* _Stored data_:

========================================================================

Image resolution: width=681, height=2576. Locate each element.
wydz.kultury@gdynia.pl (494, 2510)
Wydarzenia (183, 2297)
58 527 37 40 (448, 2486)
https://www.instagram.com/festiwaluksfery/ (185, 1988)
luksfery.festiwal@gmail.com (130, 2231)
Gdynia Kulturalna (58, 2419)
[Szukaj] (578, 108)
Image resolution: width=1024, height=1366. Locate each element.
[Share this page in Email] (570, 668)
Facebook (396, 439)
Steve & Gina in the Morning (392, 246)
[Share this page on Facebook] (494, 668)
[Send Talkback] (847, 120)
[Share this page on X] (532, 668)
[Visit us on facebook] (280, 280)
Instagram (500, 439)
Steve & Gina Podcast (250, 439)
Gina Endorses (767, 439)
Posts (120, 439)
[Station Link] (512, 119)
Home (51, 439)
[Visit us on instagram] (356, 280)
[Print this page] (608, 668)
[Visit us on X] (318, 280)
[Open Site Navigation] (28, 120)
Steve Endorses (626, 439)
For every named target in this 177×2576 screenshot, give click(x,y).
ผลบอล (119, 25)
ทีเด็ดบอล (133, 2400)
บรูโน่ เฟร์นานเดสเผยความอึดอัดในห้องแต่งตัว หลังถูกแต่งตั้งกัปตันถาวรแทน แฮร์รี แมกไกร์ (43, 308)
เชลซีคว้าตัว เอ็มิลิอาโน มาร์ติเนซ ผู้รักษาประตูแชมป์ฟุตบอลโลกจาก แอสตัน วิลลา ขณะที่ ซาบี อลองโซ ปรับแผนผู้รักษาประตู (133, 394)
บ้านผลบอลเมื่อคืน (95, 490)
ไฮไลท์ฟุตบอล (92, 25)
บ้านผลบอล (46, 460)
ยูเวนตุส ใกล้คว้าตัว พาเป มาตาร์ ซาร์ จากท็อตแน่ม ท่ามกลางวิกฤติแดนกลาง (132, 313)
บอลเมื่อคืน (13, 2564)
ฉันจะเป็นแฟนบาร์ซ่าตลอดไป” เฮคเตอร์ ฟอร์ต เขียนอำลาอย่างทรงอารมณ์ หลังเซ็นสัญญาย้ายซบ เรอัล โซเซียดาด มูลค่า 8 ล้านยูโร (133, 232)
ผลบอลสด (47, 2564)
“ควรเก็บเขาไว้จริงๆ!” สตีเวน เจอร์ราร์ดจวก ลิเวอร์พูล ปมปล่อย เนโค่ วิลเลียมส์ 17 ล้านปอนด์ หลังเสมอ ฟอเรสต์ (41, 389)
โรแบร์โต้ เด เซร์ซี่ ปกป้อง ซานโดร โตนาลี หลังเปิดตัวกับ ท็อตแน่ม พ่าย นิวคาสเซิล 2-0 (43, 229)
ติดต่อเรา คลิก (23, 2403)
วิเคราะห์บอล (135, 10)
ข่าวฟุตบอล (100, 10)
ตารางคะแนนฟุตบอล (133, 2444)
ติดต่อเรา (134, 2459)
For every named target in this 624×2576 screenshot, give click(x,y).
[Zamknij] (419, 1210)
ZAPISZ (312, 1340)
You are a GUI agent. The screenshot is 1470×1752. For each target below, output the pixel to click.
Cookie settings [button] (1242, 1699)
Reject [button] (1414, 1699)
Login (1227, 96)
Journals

========================================================================

* _YOUR ASSIGNMENT_:
Print the data above again, with nothing altered and nothing left out.

* _YOUR RESPONSE_:
Image resolution: width=681, height=2576. Locate each element.
wydz.kultury@gdynia.pl (494, 2510)
Wydarzenia (183, 2297)
58 527 37 40 (448, 2486)
https://www.instagram.com/festiwaluksfery/ (185, 1988)
luksfery.festiwal@gmail.com (130, 2231)
Gdynia Kulturalna (58, 2419)
[Szukaj] (578, 108)
Image resolution: width=1024, height=1366. Locate each element.
[Share this page in Email] (570, 668)
Facebook (396, 439)
Steve & Gina in the Morning (392, 246)
[Share this page on Facebook] (494, 668)
[Send Talkback] (847, 120)
[Share this page on X] (532, 668)
[Visit us on facebook] (280, 280)
Instagram (500, 439)
Steve & Gina Podcast (250, 439)
Gina Endorses (767, 439)
Posts (120, 439)
[Station Link] (512, 119)
Home (51, 439)
[Visit us on instagram] (356, 280)
[Print this page] (608, 668)
[Visit us on X] (318, 280)
[Open Site Navigation] (28, 120)
Steve Endorses (626, 439)
For every named target in this 177×2576 screenshot, give click(x,y).
ผลบอล (119, 25)
ทีเด็ดบอล (133, 2400)
บรูโน่ เฟร์นานเดสเผยความอึดอัดในห้องแต่งตัว หลังถูกแต่งตั้งกัปตันถาวรแทน แฮร์รี แมกไกร์ (43, 308)
เชลซีคว้าตัว เอ็มิลิอาโน มาร์ติเนซ ผู้รักษาประตูแชมป์ฟุตบอลโลกจาก แอสตัน วิลลา ขณะที่ ซาบี อลองโซ ปรับแผนผู้รักษาประตู (133, 394)
บ้านผลบอลเมื่อคืน (95, 490)
ไฮไลท์ฟุตบอล (92, 25)
บ้านผลบอล (46, 460)
ยูเวนตุส ใกล้คว้าตัว พาเป มาตาร์ ซาร์ จากท็อตแน่ม ท่ามกลางวิกฤติแดนกลาง (132, 313)
บอลเมื่อคืน (13, 2564)
ฉันจะเป็นแฟนบาร์ซ่าตลอดไป” เฮคเตอร์ ฟอร์ต เขียนอำลาอย่างทรงอารมณ์ หลังเซ็นสัญญาย้ายซบ เรอัล โซเซียดาด มูลค่า 8 ล้านยูโร (133, 232)
ผลบอลสด (47, 2564)
“ควรเก็บเขาไว้จริงๆ!” สตีเวน เจอร์ราร์ดจวก ลิเวอร์พูล ปมปล่อย เนโค่ วิลเลียมส์ 17 ล้านปอนด์ หลังเสมอ ฟอเรสต์ (41, 389)
โรแบร์โต้ เด เซร์ซี่ ปกป้อง ซานโดร โตนาลี หลังเปิดตัวกับ ท็อตแน่ม พ่าย นิวคาสเซิล 2-0 (43, 229)
ติดต่อเรา คลิก (23, 2403)
วิเคราะห์บอล (135, 10)
ข่าวฟุตบอล (100, 10)
ตารางคะแนนฟุตบอล (133, 2444)
ติดต่อเรา (134, 2459)
For every named target in this 624×2576 screenshot, give click(x,y).
[Zamknij] (419, 1210)
ZAPISZ (312, 1340)
You are a GUI agent. The screenshot is 1470×1752. For each target below, output the pixel to click.
Cookie settings [button] (1242, 1699)
Reject [button] (1414, 1699)
Login (1227, 96)
Journals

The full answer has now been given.